Dataset items
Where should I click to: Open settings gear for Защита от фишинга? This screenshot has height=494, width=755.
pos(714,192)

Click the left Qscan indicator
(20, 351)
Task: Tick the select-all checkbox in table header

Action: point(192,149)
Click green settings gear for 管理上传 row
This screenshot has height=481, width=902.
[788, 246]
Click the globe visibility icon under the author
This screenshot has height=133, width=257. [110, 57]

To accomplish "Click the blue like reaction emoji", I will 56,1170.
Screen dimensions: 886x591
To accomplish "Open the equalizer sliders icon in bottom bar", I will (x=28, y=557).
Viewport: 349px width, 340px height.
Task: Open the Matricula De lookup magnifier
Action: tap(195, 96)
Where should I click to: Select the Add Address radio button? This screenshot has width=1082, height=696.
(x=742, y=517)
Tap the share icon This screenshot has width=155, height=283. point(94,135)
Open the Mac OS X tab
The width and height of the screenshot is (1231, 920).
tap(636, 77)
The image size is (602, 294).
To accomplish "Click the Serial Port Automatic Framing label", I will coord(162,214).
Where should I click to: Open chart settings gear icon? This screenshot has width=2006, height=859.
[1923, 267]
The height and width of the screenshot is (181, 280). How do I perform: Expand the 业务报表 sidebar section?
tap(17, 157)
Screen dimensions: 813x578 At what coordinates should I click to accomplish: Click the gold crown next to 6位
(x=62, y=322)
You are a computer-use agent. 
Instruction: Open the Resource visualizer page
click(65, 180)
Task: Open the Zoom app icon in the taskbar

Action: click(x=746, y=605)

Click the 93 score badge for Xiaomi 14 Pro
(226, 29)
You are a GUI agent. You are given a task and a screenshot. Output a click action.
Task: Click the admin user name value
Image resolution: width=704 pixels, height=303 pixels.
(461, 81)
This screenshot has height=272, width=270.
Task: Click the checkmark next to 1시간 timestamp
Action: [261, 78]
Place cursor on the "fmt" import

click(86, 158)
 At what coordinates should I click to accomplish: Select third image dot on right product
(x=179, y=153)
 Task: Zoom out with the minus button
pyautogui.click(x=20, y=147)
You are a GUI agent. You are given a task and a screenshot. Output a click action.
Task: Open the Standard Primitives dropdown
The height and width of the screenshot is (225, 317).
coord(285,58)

### WHAT THE TASK ASKS
Give the entries once more, exactly as they appear.

### FINISHED TASK
Where should I click to: Open settings gear for Защита от фишинга? This screenshot has height=494, width=755.
pos(714,192)

Click the left Qscan indicator
(20, 351)
Task: Tick the select-all checkbox in table header

Action: point(192,149)
Click green settings gear for 管理上传 row
This screenshot has height=481, width=902.
[788, 246]
Click the globe visibility icon under the author
This screenshot has height=133, width=257. [110, 57]

To accomplish "Click the blue like reaction emoji", I will 56,1170.
Screen dimensions: 886x591
To accomplish "Open the equalizer sliders icon in bottom bar", I will (x=28, y=557).
Viewport: 349px width, 340px height.
Task: Open the Matricula De lookup magnifier
Action: tap(195, 96)
Where should I click to: Select the Add Address radio button? This screenshot has width=1082, height=696.
(x=742, y=517)
Tap the share icon This screenshot has width=155, height=283. point(94,135)
Open the Mac OS X tab
The width and height of the screenshot is (1231, 920).
tap(636, 77)
The image size is (602, 294).
To accomplish "Click the Serial Port Automatic Framing label", I will coord(162,214).
Where should I click to: Open chart settings gear icon? This screenshot has width=2006, height=859.
[1923, 267]
The height and width of the screenshot is (181, 280). How do I perform: Expand the 业务报表 sidebar section?
tap(17, 157)
Screen dimensions: 813x578 At what coordinates should I click to accomplish: Click the gold crown next to 6位
(x=62, y=322)
You are a computer-use agent. 
Instruction: Open the Resource visualizer page
click(65, 180)
Task: Open the Zoom app icon in the taskbar

Action: click(x=746, y=605)

Click the 93 score badge for Xiaomi 14 Pro
(226, 29)
You are a GUI agent. You are given a task and a screenshot. Output a click action.
Task: Click the admin user name value
Image resolution: width=704 pixels, height=303 pixels.
(461, 81)
This screenshot has height=272, width=270.
Task: Click the checkmark next to 1시간 timestamp
Action: [261, 78]
Place cursor on the "fmt" import

click(86, 158)
 At what coordinates should I click to accomplish: Select third image dot on right product
(x=179, y=153)
 Task: Zoom out with the minus button
pyautogui.click(x=20, y=147)
You are a GUI agent. You are given a task and a screenshot. Output a click action.
Task: Open the Standard Primitives dropdown
The height and width of the screenshot is (225, 317).
coord(285,58)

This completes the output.